There are however, a small number of three phase hybrid inverters coming onto the market that can charge and discharge asymmetrically across the phases. These inverters provide unbalanced output. I.e., they can match their charge and discharge to the imbalance of loads across the phases. However, most of these inverters can do only do this during a power cut—i.e., when in backup mode. There are one or two that can also provide an unbalanced function when the grid is connected.
Getting enough power for large single phase loads
Another problem is that a three phase hybrid inverter can only output up to one third of its power on a single phase. This is a limiting factor for running larger single phase motors e.g., water pumps. This means that for example even a large 10kW inverter could only supply 3.3kW to run a single phase pump. This may not be enough to start the pump if there are other loads running at the same time.
Solving the three phase problem
These two problems are solved with the new range of three phase hybrid inverters from Sigenergy and Sungrow. Sungrow has three models available—SG15T, SG20T, and SG25T. These provide unbalanced output while grid connected and can supply up to 7.3, 9.7, or 12.2 kW of peak output on each phase. Sigenergy has three phase models ranging from 10 - 30 kW.

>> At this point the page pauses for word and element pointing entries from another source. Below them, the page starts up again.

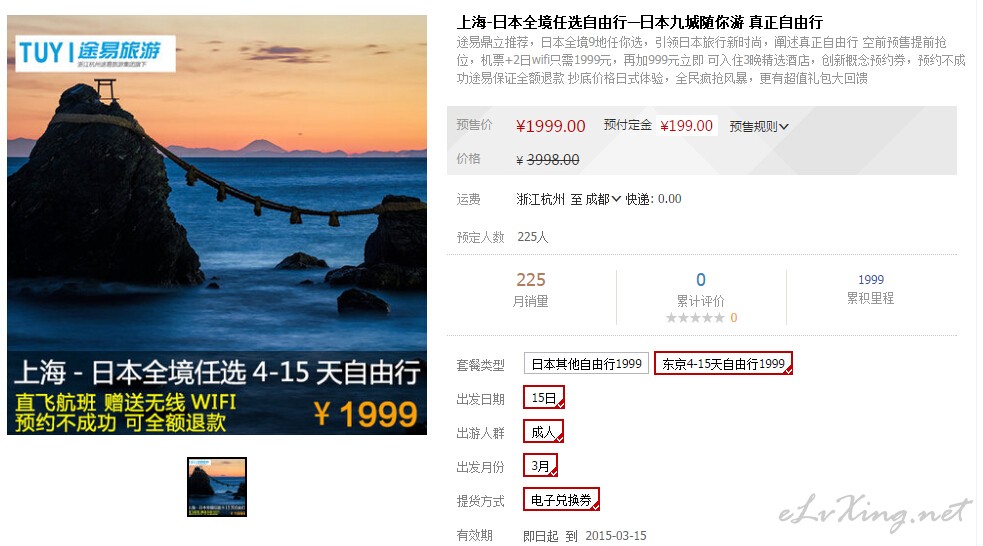Click the five-star rating icons
Screen dimensions: 983x546
point(695,318)

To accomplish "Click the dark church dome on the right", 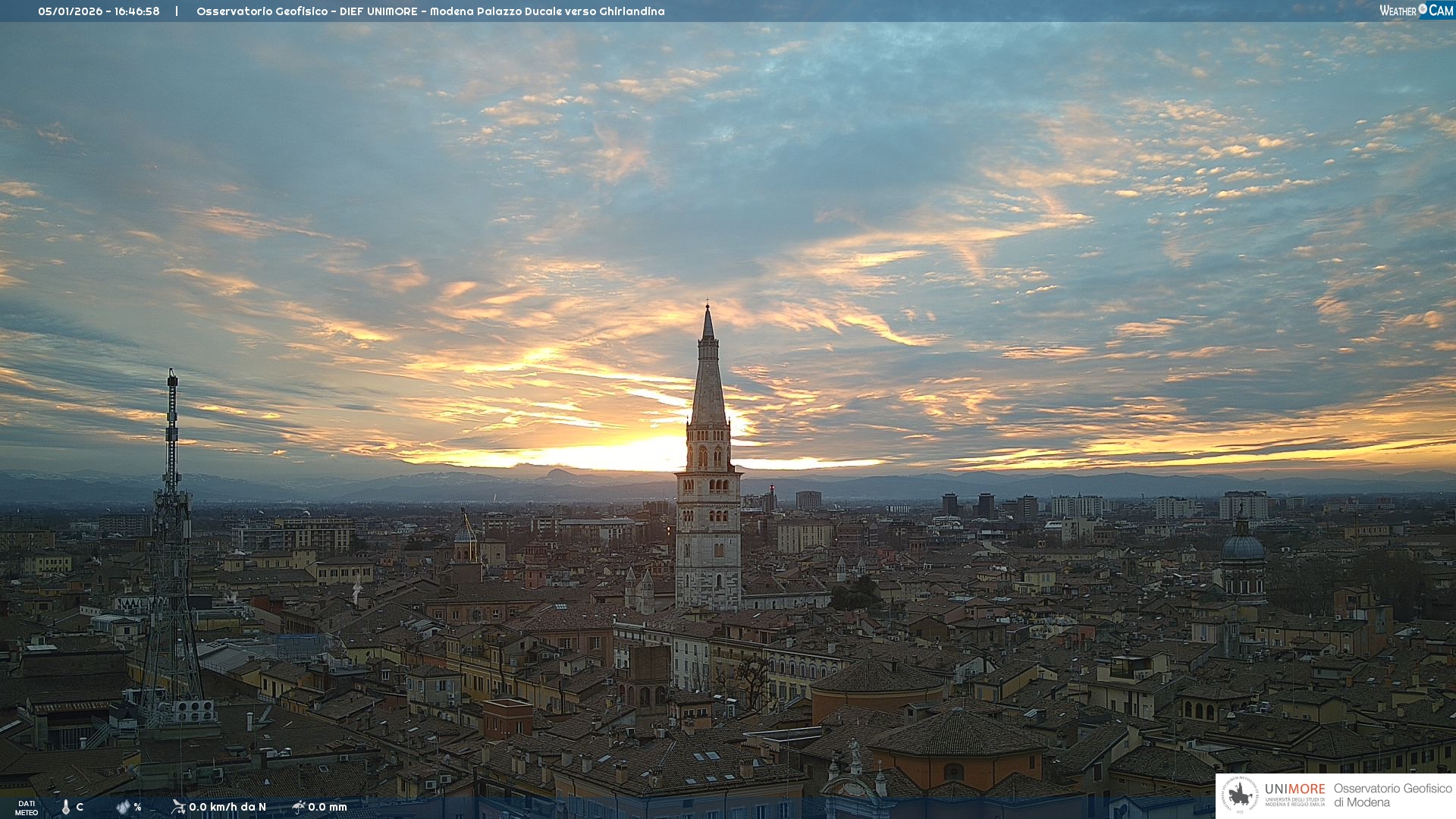I will (x=1242, y=547).
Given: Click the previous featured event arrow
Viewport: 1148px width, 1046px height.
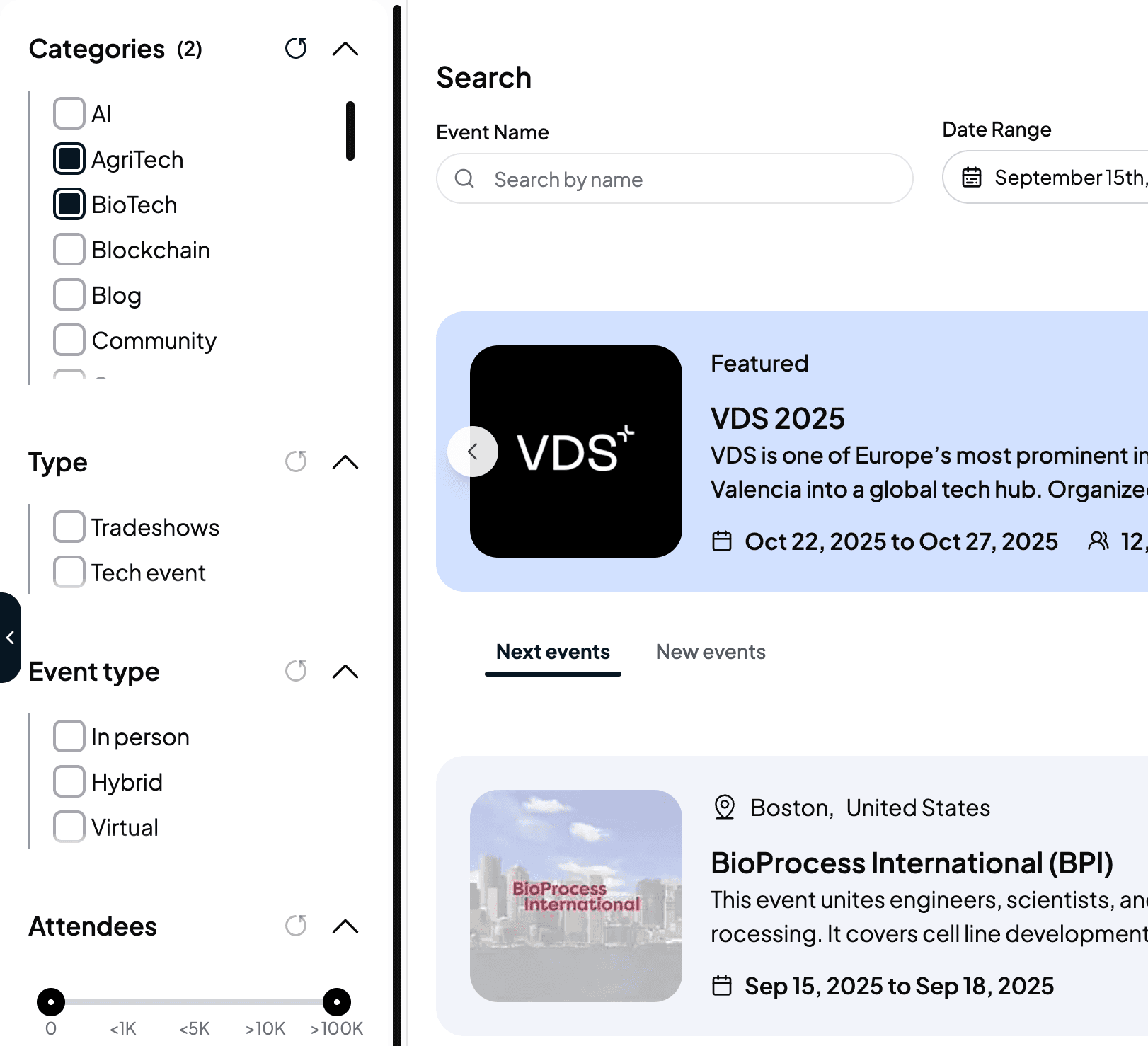Looking at the screenshot, I should coord(473,452).
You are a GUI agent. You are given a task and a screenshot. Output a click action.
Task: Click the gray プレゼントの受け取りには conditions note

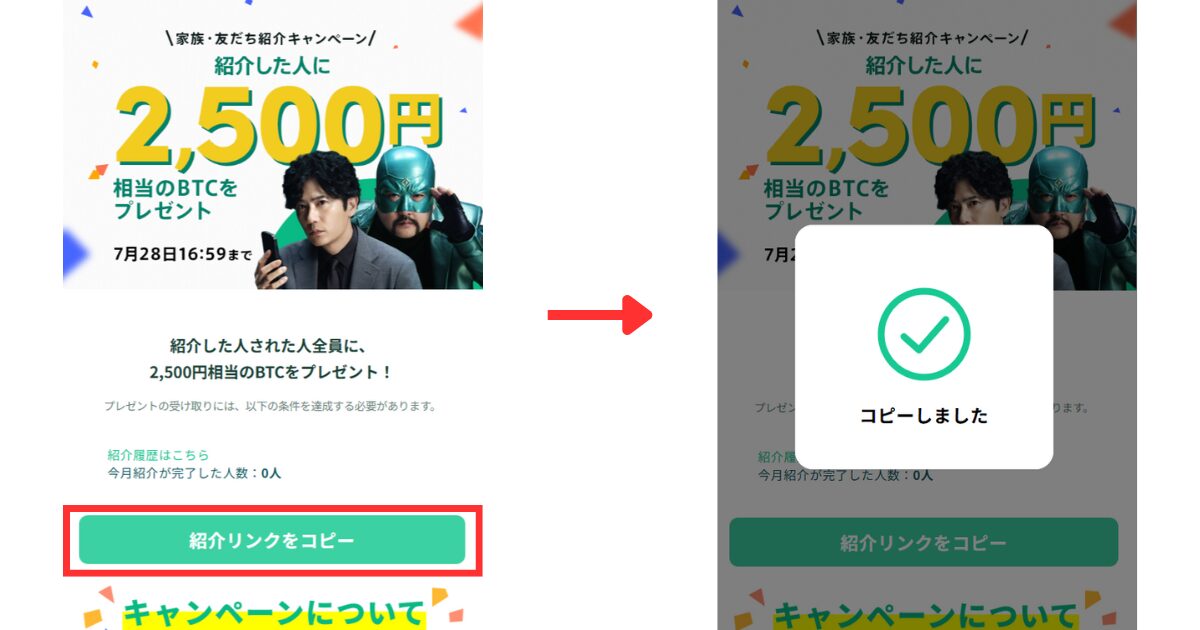(269, 406)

The other solution for three phase properties with unbalanced load is to install the battery on one phase only and move critical loads to that phase. Solar can be installed on the other phases, but the hybrid inverter with battery is installed as a separate system on one phase with its own monitoring and therefore won’t discharge to the grid when load on other phases would otherwise demand it. This is done with solutions like the Franklin Whole Home, Tesla Powerwall, or Enphase IQ batteries and it also solves the financial penalty as described above.
Problems for three phase properties with EV charging from excess solar
This problem with our per-phase metering in New Zealand also applies to EV charger installations. If you have solar panels and want to charge from excess solar and your supply is three phase, then we don’t recommend connecting an solar aware EV charger to three phases. This may seem counter-intuitive; however, the reason is because a three phase EV charger looks at the net surplus across the three phases before deciding if there is enough surplus solar to initiate a charging session. This combined surplus must be at least 4.2kW as a car with a three phase onboard charger requires 1.4kW per phase to begin charging. In this case the EV charger thinks that excess solar that is spare on one phase can be ‘used’ by another phase. The problem in New Zealand is that our three phase meters read the import and export power on each phase individually and do not net this across the phases. In this case you could be charged for imported power on one or more phases, while your three phase EV charger thinks it is charging from net excess solar—in reality it is not—and this can cost you money. Because of the above, and if you intend to charge an EV from excess solar and your supply is three phase, then we recommend connecting a single phase EV charger to one of your three phases. This is not a problem when charging from excess solar on a single phase site.